I have a question. Was your mom on osteoporosis meds? I ask because I am gathering as much anecdotal evidence as possible in order to make my own decision regarding meds.

My parents are supposedly moving to a retirement community…but we are going on nearly a year now and it hasn’t happened. We have looked at 15 apartments there. I get it is a process, but they aren’t 30 any more and as my mom declines, the process needs to speed up! (BTW, both of their mothers lived there and dad recently said how great it was for them.)

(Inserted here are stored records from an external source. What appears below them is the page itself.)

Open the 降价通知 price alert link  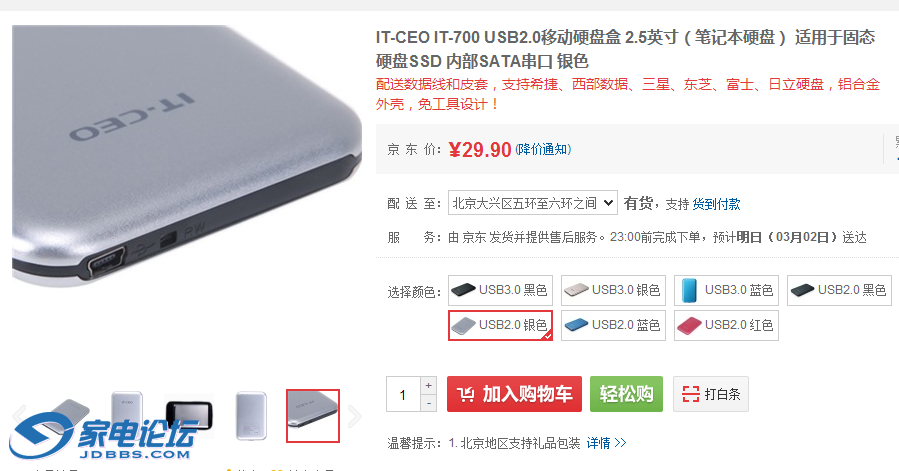pyautogui.click(x=543, y=150)
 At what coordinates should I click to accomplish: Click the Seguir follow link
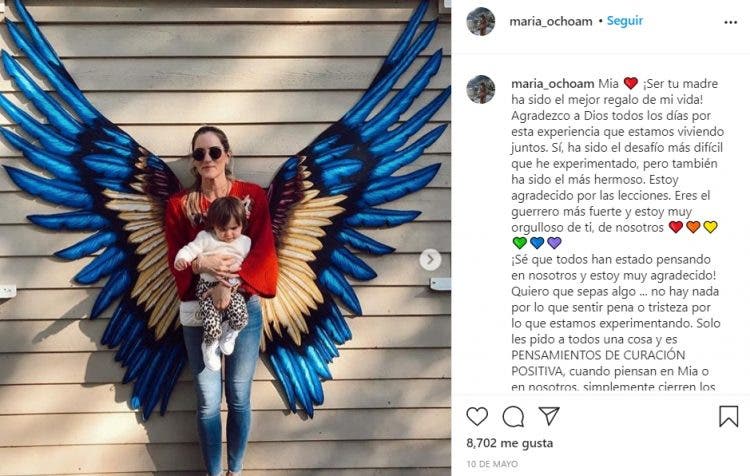tap(625, 21)
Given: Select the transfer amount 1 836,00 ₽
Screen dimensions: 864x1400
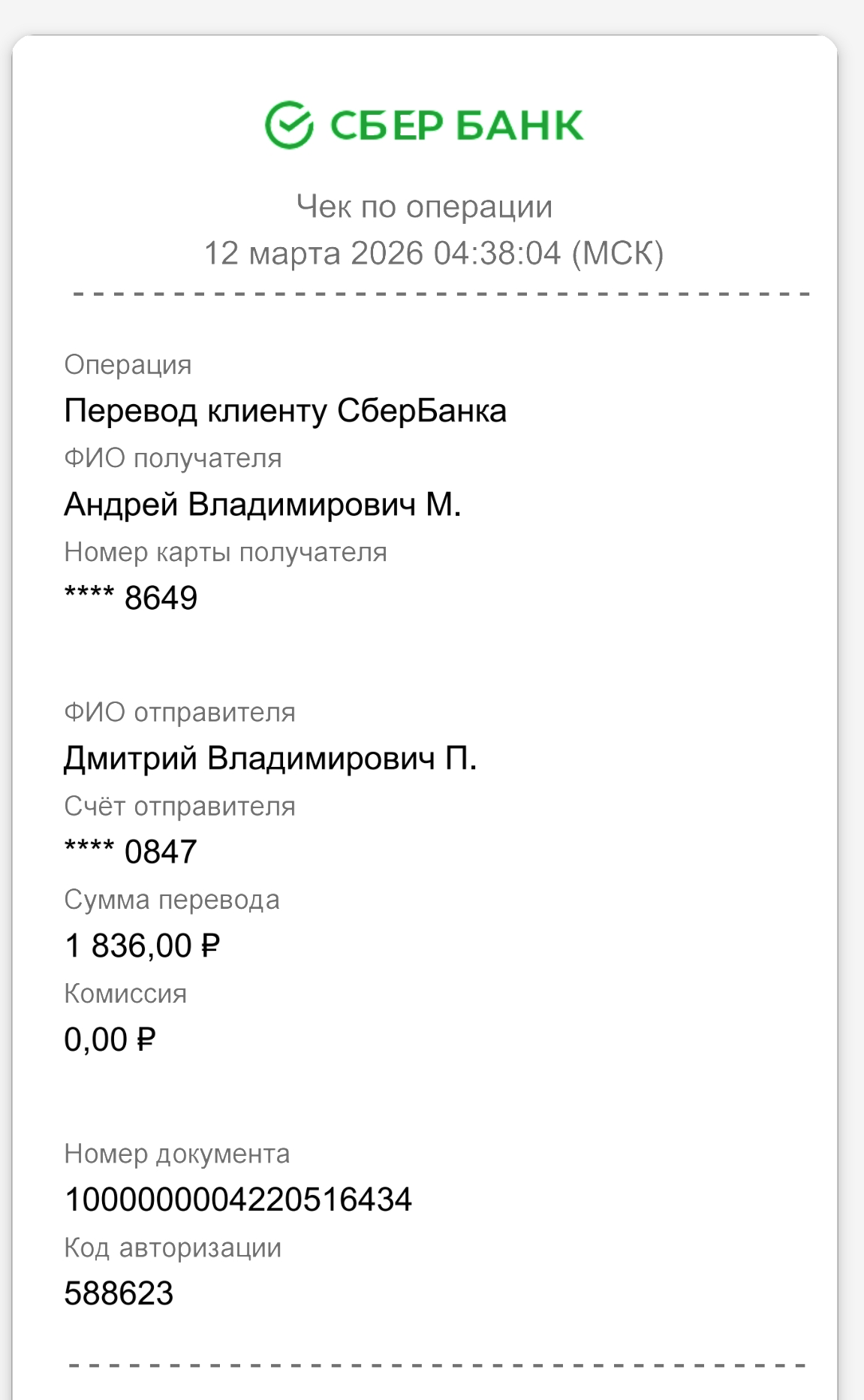Looking at the screenshot, I should pyautogui.click(x=142, y=946).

My sibling and I just have the same conversations over and over with them, back off for a while and then have it again. Sometimes it does takes hearing something over and over for my dad to get past a particular issue. Dad adores my mom, needs to move for my mom, knows it, but… If something happens to one of them, I want them already in the retirement community.

How do you know how much pressure to apply to your parents? When to step in? It is hard.

Mom has Parkinson’s and is a fall risk, dad keeps saying “she is fine on the stairs”. I reply “do you know when we will find out she is not fine on the stairs? When she falls down them”. He can’t seem to look down the line. Neurologist basically yelled at dad last month that they need to be living in a one story home. And that he needs to be with her on the stairs when she is using them.

A couple of weeks after that doc appt, my dad told sibling, “mom is fine, we aren’t moving”. So he backtracks but thankfully he hasn’t said that again.

I did have a good convo with mom last night. I made sure she knew that sibling and I totally understand how hard it is for them to leave their home of 60 years and that we weren’t minimizing that at all, but want them in the safest place possible. But mom isn’t the issue, it is dad.

And…we are looking at another unit next week. So fingers crossed. It is the floorplan they finally decided they were going to wait for. But I am sure there will be something wrong with it according to them :frowning:

My brother once said “I am just resigned to the idea that it will take a catastrophe to move them”. I have no solution for you, but you certainly aren’t alone in trying to move an intractable parent. Does your Dad understand that when she falls, they will be permanently separated? A hospital won’t discharge her to an unsafe home, and then he’ll be alone. Has your Mom asked him to change his mind?

Short of invoking guardianship, there’s actually nothing to force them. It is a struggle, but I wouldn’t (for your own sake) stop pushing. You will bear many of the consequences of his inaction, after all.